Yahya Sinwar morreu sem jamais ter deposto as armas. Para alguns, esse foragido lutou até o último suspiro. Agora, pode se tornar um modelo a ser imitado pelos combatentes do Hezbollah. Como ele, e antes dele, houve Saddam Hussein, impassível diante da forca. E, diante disso, esperar que o Hezbollah entregue seu armamento e se submeta às provações que lhe são impostas…
Viver perigosamente
Al-silah zinat al-rijal (“as armas são o ornamento dos homens”), repetem no sul do Líbano, uma região onde toda uma geração experimentou a fraternidade das armas. As operações militares deram aos milicianos o gosto por uma “vida heroica”, um vício do qual não se sai ileso, e que a maioria dos libaneses não compartilha. Além disso, a figura emblemática de al-Hussein, que caiu com as armas na mão, torna qualquer ideia de capitulação odiosa, senão impiedosa.
O efeito dominó
De toda forma, não cabe ao Hezbollah libanês, nem ao seu comando escondido em bunkers subterrâneos, decidir se deve entregar as armas. Nessa questão, são os iranianos, e somente eles, que decidem. A milícia procuradora na qual Teerã investiu tanto não passa de um peão no tabuleiro regional da Wilayat al-Faqih. Ela só pode ser sacrificada no altar da Internacional dos aiatolás, seja em Qom ou em outro lugar.

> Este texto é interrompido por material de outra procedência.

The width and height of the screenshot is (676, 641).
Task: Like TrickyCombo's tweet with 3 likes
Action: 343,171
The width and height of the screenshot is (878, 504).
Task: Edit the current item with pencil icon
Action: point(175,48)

O desarmamento não está em pauta para restaurar qualquer soberania libanesa. E se a República dos Pasdaran cedesse o armamento do Hezbollah a quem de direito, criaria um precedente perigoso, um gatilho para uma reação em cadeia. O Hashd al-Shaabi no Iraque teria de seguir o mesmo caminho e o Irã, esse campo entrincheirado, perderia uma linha defensiva após a outra. Dito isso, Teerã pouco se importa se, para adiar o inevitável, seus harkis libaneses forem esmagados por bombas israelenses por se recusarem a cumprir as resoluções da ONU.
A revanche
Em um mês ou em um ano, as hostilidades entre os árabes duodecimanos e os sionistas chegarão ao fim, nem que seja pelo esgotamento de um dos lados. Mas isso significa que o desarmamento virá automaticamente? Certamente não. O tandem xiita pretende manter-se em alerta. Por um lado, busca intimidar seus compatriotas libaneses; por outro, não esquece que acumulou inimigos de memória longa.
Nossos vizinhos sírios não perdoaram, nem esqueceram, o apoio dado ao regime de Bashar al-Assad pelas “forças Radwan” e outros irregulares. Mais cedo ou mais tarde, o envolvimento do Hezbollah no atoleiro sírio desde 2011 recairá sobre toda a comunidade xiita. A revanche é inevitável. E, nesse cenário, é melhor manter as armas do que ficar exposto, um alvo fácil.
Que o governo libanês não se iluda: não haverá desarmamento voluntário. Nossos estrategistas precisarão encontrar outro caminho.